Le film se préoccupe principalement de le suivre, depuis la partie de jacousi avec sa compagne, pétillante, fine, jusqu’à sa méditation finale sur la pensée de Schopenhauer comme quoi le déclin du soleil des pulsions permet enfin d’apercevoir les étoiles. Le côté 60 ans de vie de couple réussie avec interviewes des enfants et petits enfants a quelque chose de fabuleux. L’ordinarité tranquillement modeste de cette vie belle et bonne époustoufle. Cela permet de comprendre des choses profondes et simples, si simples que présentées par le premier venu il s’agirait de banalités, alors que là, quand le vieux sage nous invite à nous poser la question, ma vie, où j’en suis de la trajectoire de ma vie, qu’est-ce que j’en ai fait et que me reste-t-il à désirer ? qu’en est-il de ma capacité à dialoguer, à me dire en partage avec mes autres ? qu’est-ce que faire famille ? qu’est-ce que amour, attachement, lien par lequel je privilégie quelqu’un d’autre ? on se prend à y penser, en tout cas je me suis pris à y penser, accompagné par un bon guide ça fait la différence. D’ailleurs il le dit à un moment, le guide il a déjà personnellement exploré le territoire, ça vaut mieux pour ceux qui recourent à nous.
La cinéaste filme avec discrétion, je n’y ai pas trouvé d’emphase développement personnel, ni ces plans saint sulpiçards que dénonce une collègue critique du Monde. Juste ce qu’il faut de paysage pour qu’un personnage intéressant intervienne lui aussi, son lieu de vie, ses parcours vélocipédiques, et les rouleaux pour l’instant pacifiques de l’océan californien.
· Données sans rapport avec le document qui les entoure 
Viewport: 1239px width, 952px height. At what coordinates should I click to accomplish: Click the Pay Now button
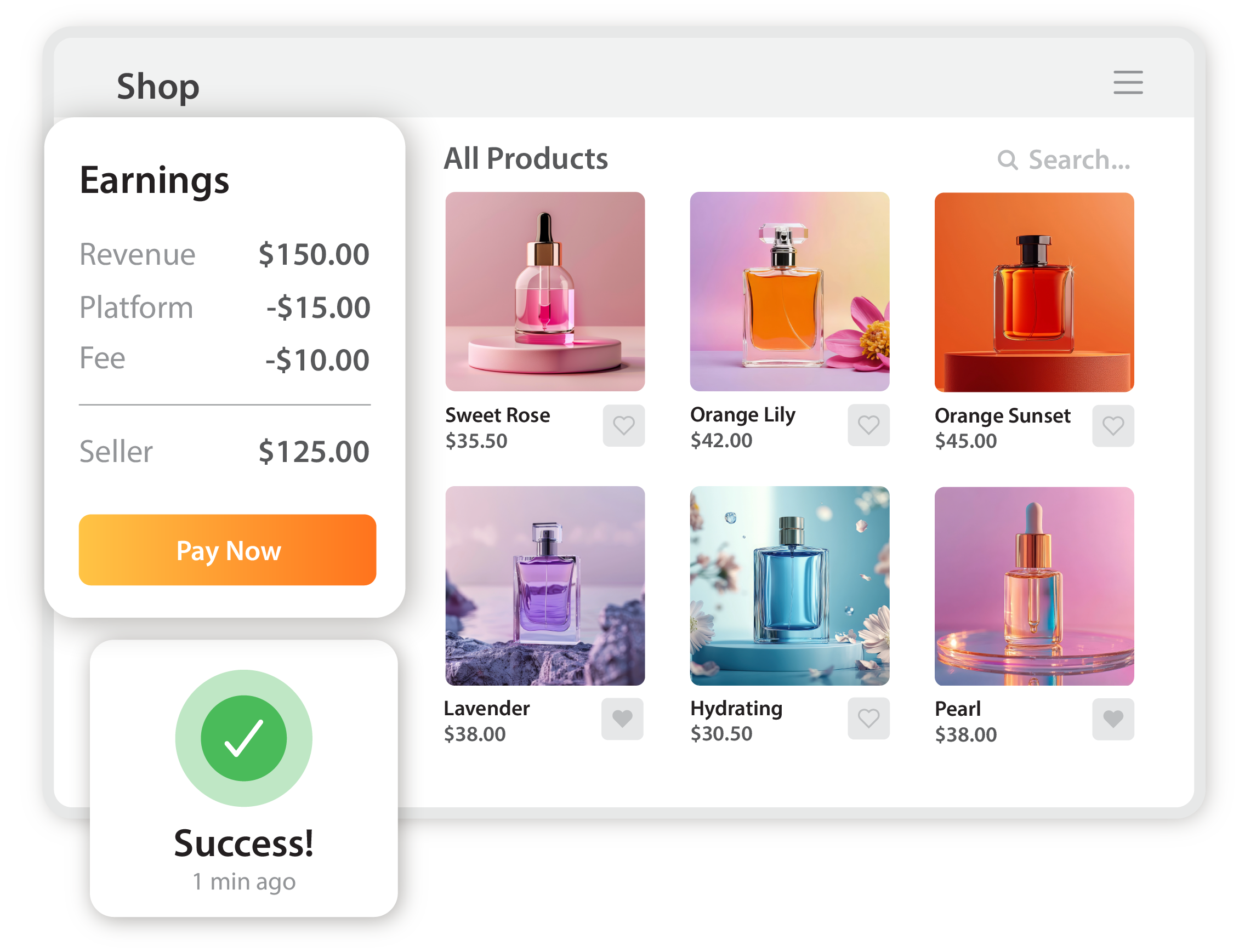point(228,550)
Ce film restera relativement confidentiel. Courez le voir avant sa disparition des écrans. Ce qui fera la fortune de la pensée de Yalom au cinéma ce sera un psycho-polar humoristique tiré de l’un de ses ouvrages, puis un autre encore, puis encore un, il y a de quoi faire, et apprendre en se divertissant. Le grand art. La méthode de reconstitution de séquences de conduite de groupe avec des comédiens m’a paru prometteuse. C’est ainsi qu’on peut montrer ce type de travail. Avis aux audacieux qui voudront s’y coller.